Target Lesion Failure and Stent Thrombosis Rates Low With SYNERGY

Diabetes, acute MI, and history of CABG were among the predictors of incidence and early time to TLF.
Diabetes, acute MI, and history of CABG were among the predictors of incidence and early time to TLF.

WASHINGTON, DC — Use of the coronary stent SYNERGY (Boston Scientific Corporation) was associated with low rates of target lesion revascularization (TLR) and stent thrombosis, according to data presented at the 66th Annual Scientific Session & Expo of the American College of Cardiology.

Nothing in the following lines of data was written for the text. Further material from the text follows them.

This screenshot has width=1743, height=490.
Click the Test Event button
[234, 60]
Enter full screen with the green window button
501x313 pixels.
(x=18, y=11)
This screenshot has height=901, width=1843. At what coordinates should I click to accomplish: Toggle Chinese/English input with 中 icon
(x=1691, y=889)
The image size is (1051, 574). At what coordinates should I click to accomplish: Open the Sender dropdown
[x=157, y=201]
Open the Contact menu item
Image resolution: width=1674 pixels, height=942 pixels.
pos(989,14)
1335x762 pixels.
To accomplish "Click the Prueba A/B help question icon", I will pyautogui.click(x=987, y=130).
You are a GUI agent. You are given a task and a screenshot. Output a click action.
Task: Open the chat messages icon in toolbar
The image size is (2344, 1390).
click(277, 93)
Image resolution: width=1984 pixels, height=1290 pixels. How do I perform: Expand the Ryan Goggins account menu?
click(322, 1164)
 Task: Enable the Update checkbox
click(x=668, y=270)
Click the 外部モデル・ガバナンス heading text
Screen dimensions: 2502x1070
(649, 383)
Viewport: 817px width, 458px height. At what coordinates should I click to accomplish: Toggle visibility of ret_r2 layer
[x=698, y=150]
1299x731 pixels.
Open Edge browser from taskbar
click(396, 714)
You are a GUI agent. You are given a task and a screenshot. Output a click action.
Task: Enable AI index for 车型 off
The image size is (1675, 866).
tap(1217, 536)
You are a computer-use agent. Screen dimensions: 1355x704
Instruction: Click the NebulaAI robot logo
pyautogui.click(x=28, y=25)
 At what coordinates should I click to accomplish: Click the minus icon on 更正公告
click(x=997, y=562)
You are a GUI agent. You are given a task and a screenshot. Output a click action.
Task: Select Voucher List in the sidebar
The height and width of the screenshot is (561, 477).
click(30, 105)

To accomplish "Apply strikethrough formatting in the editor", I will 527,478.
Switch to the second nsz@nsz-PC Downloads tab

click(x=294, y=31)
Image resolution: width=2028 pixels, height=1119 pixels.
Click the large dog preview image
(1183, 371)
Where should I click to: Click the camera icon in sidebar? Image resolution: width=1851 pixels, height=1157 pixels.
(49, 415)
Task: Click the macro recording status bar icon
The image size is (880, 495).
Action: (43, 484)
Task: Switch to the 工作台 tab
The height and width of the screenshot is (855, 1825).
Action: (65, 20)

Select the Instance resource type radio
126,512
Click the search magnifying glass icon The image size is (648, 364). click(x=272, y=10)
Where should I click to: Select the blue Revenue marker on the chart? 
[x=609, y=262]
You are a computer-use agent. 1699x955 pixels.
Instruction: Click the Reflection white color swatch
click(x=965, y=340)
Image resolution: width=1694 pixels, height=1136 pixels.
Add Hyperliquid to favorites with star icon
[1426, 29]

Unlike other drug-eluting stents, SYNERGY stents are coated with a bioabsorbable abluminal polymer that dissolves after 4 months.

Researchers from the National University Heart Centre in Singapore conducted a prospective, single-center postmarketing registry of 765 consecutive patients (1279 stents; mean age, 60.7 years; 83.4% men) undergoing percutaneous coronary intervention with the SYNERGY stent. The primary outcome was the incidence of target lesion failure (TLF) at 1 year, defined as the combination of cardiac death, target vessel myocardial infarction (MI), or clinically driven TLR.

Of the multiethnic Asian patient population, 38.7% had diabetes and 50.3% had acute MI. Many of the treated lesions were considered complex (American College of Cardiology/American Heart Association type B2/C: 72.7%). At 1 year, the TLF rate was 5.8%, and rates of cardiac mortality, target vessel MI, and TLR were 4.2%, 1.0%, and 1.3%, respectively.

Female sex, Malay ethnicity, diabetes, acute MI, and history of coronary artery bypass surgery were predictors of incidence and early time to TLF. In addition, moderate/severe calcification and ostial location of lesions predicted early time to TLF. Finally, definite/probable stent thrombosis was 0.5% at 1 year.

Reference

Ping Yun Loh J, Anathakrishna R, Kristanto W, et al. Incidence and predictors of target lesion failure in a multi-ethnic Asian population receiving the SYNERGY coronary stent: a prospective all-comers registry. Abstract 1286-179. Presented at: the 66th Annual Scientific Session & Expo of the American College of Cardiology. March 17-19, 2017; Washington, DC.